The activists, Joshua Wong (黃之鋒), 18, and former Hong Kong lawmaker Martin Lee (李柱銘), 77, also said it was in the interests of Chinese President Xi Jinping (習近平) to allow Hong Kong all of the democratic rights promised when Britain returned the territory to China in 1997.
Chinese leaders should regard Hong Kong as “a testing ground for China,” Lee said during a meeting with members of the editorial board of the New York Times.
Wong and Lee were visiting the US to attend the 75th anniversary of Freedom House, a pro-democracy monitoring organization. It is using the occasion to commend their work for the Hong Kong democracy movement.
A third activist, Benny Tai (戴耀廷), is to be honored at the Freedom House anniversary, which is to take place today in Washington and coincide with a working dinner at the White House for China’s visiting president.
Lee, a founding member of Hong Kong’s Democratic Party, said Obama should use the occasion to remind China of its Hong Kong pledges.
“If China doesn’t deliver on democracy on Hong Kong, then your president ought to know that any agreement that he might enter into with Xi Jinping could end up the same way,” Lee said.
Hong Kong “has this great relevance now: If Hong Kong is actually the testing ground of democracy for China, then there is hope that Xi Jinping’s great China dream might materialize,” he said.
Wong, a college student who rocketed to fame for politically mobilizing his generation in last year’s protests, said that his telephone had been tapped and that he had been pilloried by the pro-Beijing media.
“They say I am a CIA agent, or even that I received US military training,” he said.
Hong Kong authorities this month charged him with offenses including incitement, contempt of court and obstruction of the police in connection with the protests, and he faces a maximum prison sentence of five years if convicted. His trial is scheduled for Oct. 26.

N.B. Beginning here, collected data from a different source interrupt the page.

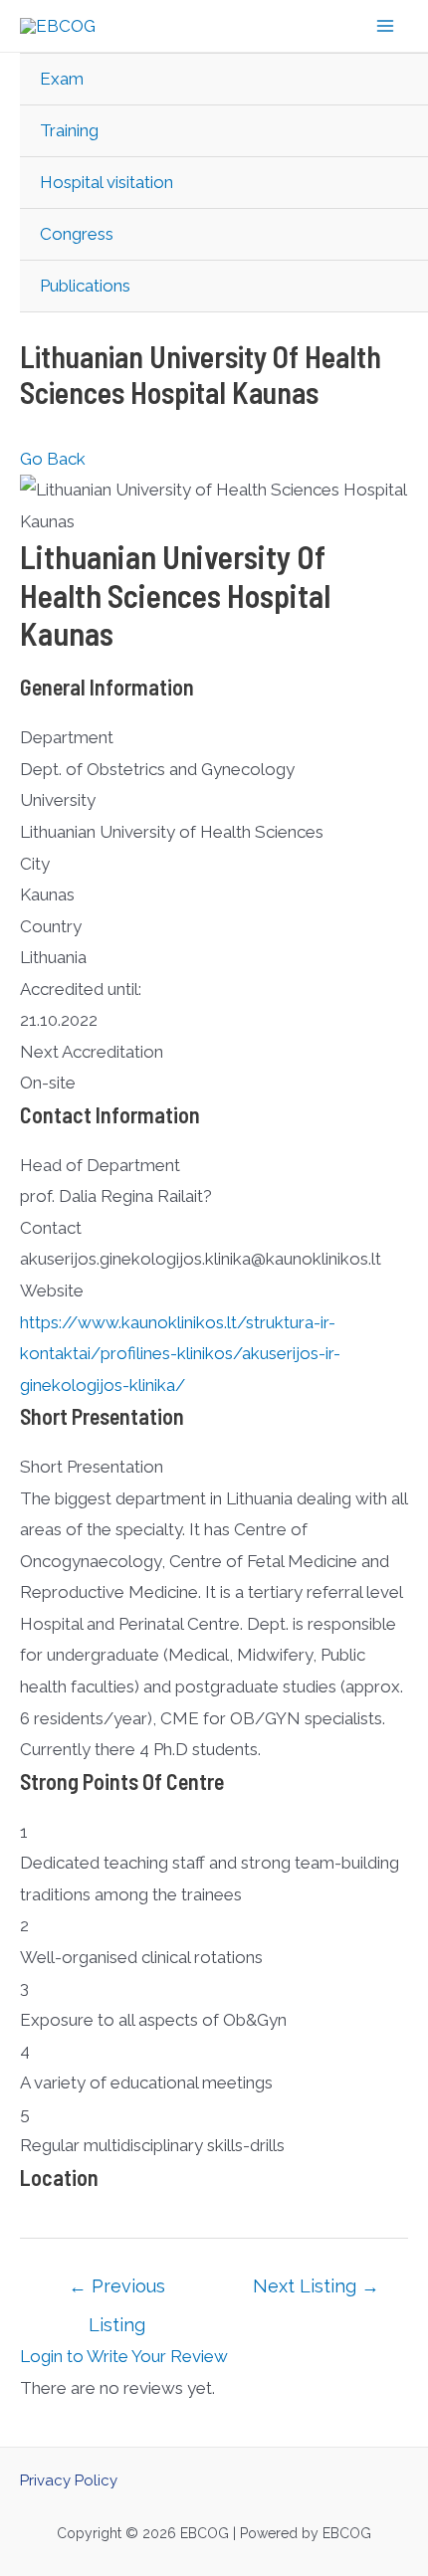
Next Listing (316, 2286)
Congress (76, 234)
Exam (62, 79)
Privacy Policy (68, 2480)
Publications (85, 286)
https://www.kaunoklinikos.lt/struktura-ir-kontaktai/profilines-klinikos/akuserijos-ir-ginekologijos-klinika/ (180, 1353)
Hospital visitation (106, 182)
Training (69, 130)
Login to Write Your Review (124, 2356)
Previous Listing (117, 2292)
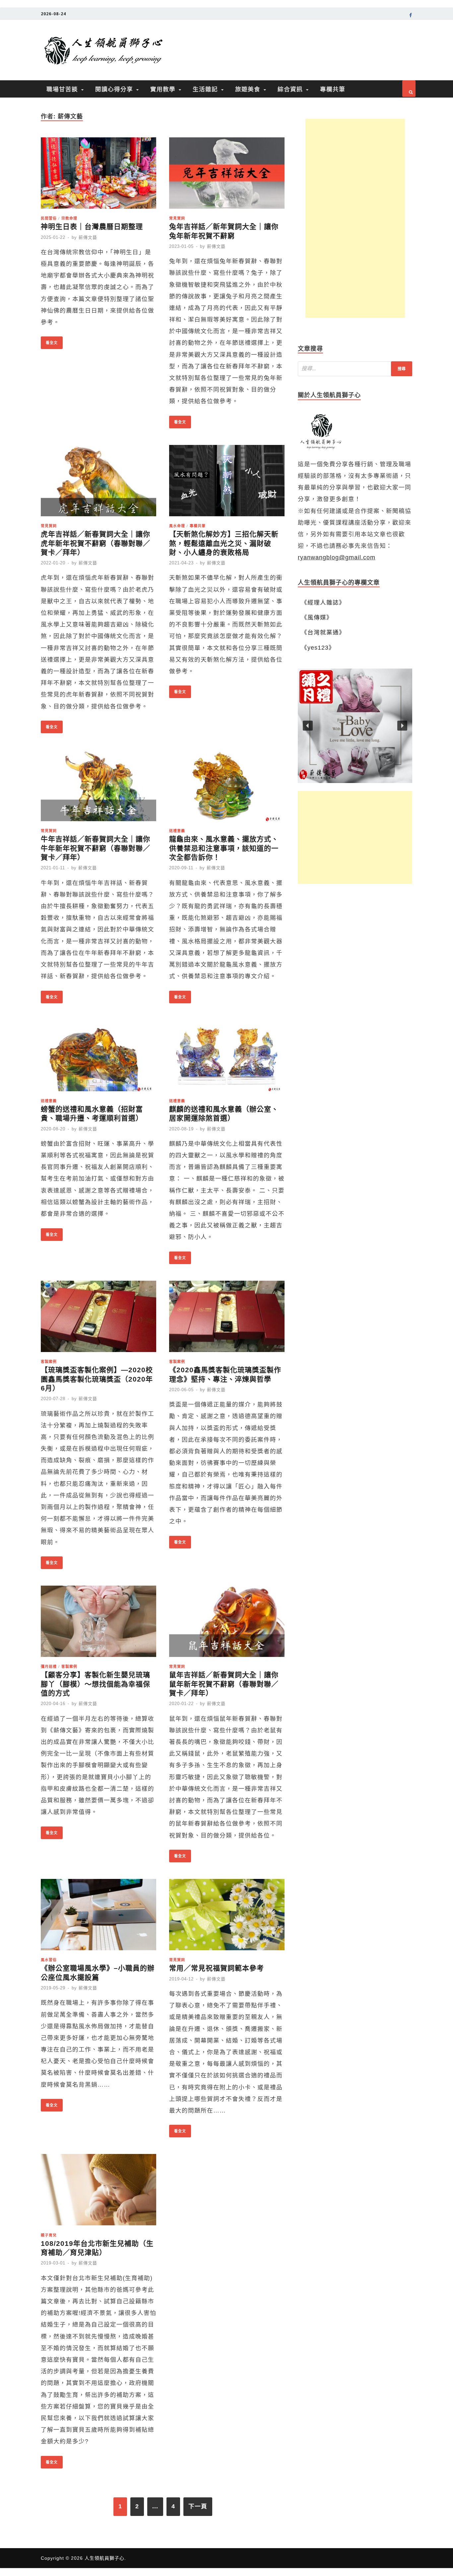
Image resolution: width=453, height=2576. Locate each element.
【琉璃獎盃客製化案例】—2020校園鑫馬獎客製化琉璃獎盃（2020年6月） (97, 1379)
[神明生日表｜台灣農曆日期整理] (98, 175)
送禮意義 (177, 830)
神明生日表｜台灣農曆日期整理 (92, 226)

Still, under his bail terms, Wong was permitted to leave Hong Kong to visit the US — in part, he said, because he had secured a long-term visa last year.
“That shows the rule of law still exists in Hong Kong,” Lee said.

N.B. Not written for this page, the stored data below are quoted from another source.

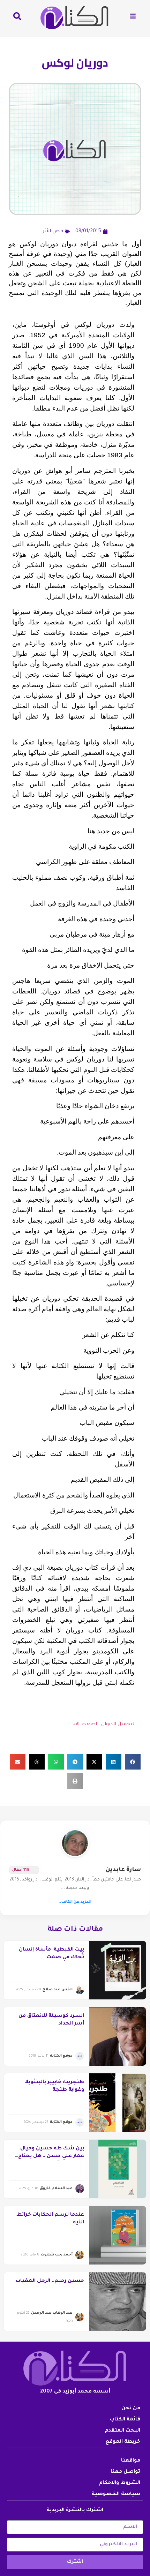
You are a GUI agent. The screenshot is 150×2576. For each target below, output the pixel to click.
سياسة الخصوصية (116, 2494)
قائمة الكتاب (125, 2420)
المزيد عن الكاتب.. (75, 1902)
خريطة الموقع (123, 2442)
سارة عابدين (123, 1870)
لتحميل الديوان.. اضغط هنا (103, 1724)
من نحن (130, 2408)
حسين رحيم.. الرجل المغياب (50, 2281)
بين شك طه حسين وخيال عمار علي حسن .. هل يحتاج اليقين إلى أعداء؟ (51, 2156)
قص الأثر (53, 231)
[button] (133, 1762)
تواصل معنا (125, 2472)
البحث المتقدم (122, 2431)
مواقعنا (130, 2461)
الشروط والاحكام (119, 2483)
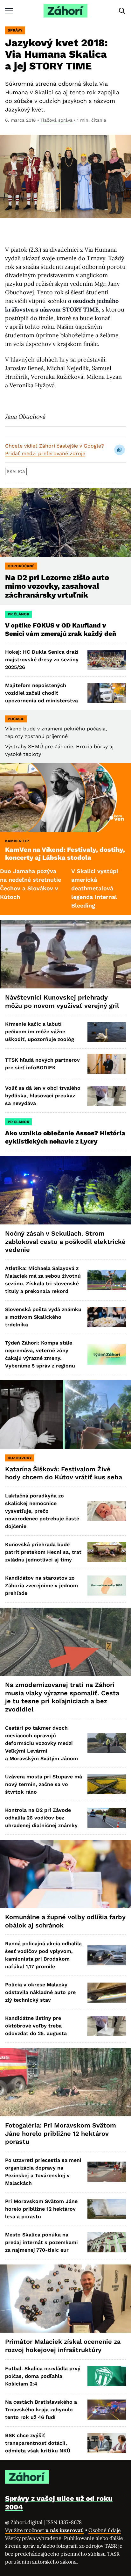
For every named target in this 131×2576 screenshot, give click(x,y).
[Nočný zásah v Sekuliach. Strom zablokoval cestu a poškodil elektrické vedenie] (65, 1190)
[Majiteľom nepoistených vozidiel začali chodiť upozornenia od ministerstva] (106, 693)
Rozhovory (20, 1458)
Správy (15, 30)
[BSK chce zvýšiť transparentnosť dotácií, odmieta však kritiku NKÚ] (106, 2443)
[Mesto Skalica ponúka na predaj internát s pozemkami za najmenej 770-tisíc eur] (106, 2242)
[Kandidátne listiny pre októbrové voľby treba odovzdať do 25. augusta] (106, 2026)
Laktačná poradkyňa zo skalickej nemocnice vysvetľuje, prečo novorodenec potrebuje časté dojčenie (42, 1511)
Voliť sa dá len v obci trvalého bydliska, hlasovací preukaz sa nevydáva (42, 1095)
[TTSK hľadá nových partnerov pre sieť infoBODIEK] (106, 1064)
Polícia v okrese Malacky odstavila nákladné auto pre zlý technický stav (40, 1992)
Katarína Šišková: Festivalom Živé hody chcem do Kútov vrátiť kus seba (63, 1473)
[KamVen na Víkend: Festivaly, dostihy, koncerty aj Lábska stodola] (65, 797)
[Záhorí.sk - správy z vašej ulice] (65, 11)
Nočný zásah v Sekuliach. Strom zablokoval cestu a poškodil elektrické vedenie (65, 1241)
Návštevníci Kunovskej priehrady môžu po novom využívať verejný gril (62, 1001)
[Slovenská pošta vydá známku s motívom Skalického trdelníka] (106, 1317)
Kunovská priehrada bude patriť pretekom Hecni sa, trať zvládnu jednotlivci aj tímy (43, 1552)
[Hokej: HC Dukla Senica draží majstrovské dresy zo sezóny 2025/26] (106, 660)
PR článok (18, 614)
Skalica (16, 471)
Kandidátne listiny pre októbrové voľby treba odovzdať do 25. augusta (36, 2025)
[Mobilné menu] (9, 10)
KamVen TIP (17, 841)
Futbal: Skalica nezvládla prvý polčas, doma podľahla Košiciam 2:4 (42, 2376)
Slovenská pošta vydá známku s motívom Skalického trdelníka (43, 1317)
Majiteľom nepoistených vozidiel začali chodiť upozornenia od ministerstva (41, 693)
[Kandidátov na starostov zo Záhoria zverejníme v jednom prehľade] (106, 1585)
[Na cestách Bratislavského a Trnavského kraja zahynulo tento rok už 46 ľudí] (106, 2410)
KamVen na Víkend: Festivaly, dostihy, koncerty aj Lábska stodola (65, 854)
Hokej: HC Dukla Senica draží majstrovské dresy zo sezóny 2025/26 (42, 659)
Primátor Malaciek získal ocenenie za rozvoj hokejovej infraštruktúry (63, 2346)
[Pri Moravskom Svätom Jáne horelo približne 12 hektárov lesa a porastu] (106, 2209)
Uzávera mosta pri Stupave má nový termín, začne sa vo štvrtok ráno (43, 1784)
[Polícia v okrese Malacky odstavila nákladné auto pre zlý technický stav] (106, 1993)
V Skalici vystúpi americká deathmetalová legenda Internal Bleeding (60, 888)
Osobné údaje (104, 2530)
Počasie (16, 719)
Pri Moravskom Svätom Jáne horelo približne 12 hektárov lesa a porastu (41, 2209)
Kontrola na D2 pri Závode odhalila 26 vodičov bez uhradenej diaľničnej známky (41, 1817)
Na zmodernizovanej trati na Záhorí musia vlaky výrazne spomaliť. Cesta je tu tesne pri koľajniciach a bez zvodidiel (62, 1697)
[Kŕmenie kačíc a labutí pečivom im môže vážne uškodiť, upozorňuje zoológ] (106, 1032)
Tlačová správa (56, 120)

Democracy advocates in Hong Kong have increasingly expressed frustration over what they view as China’s efforts to assert more political control in violation of the agreement.
“We see that they are trying to eliminate the difference between Hong Kong and mainland China,” Wong said.
Under the worst-case projection, “after 2047, ‘one country, two systems’ will change back to ‘one country, one system,’” he said.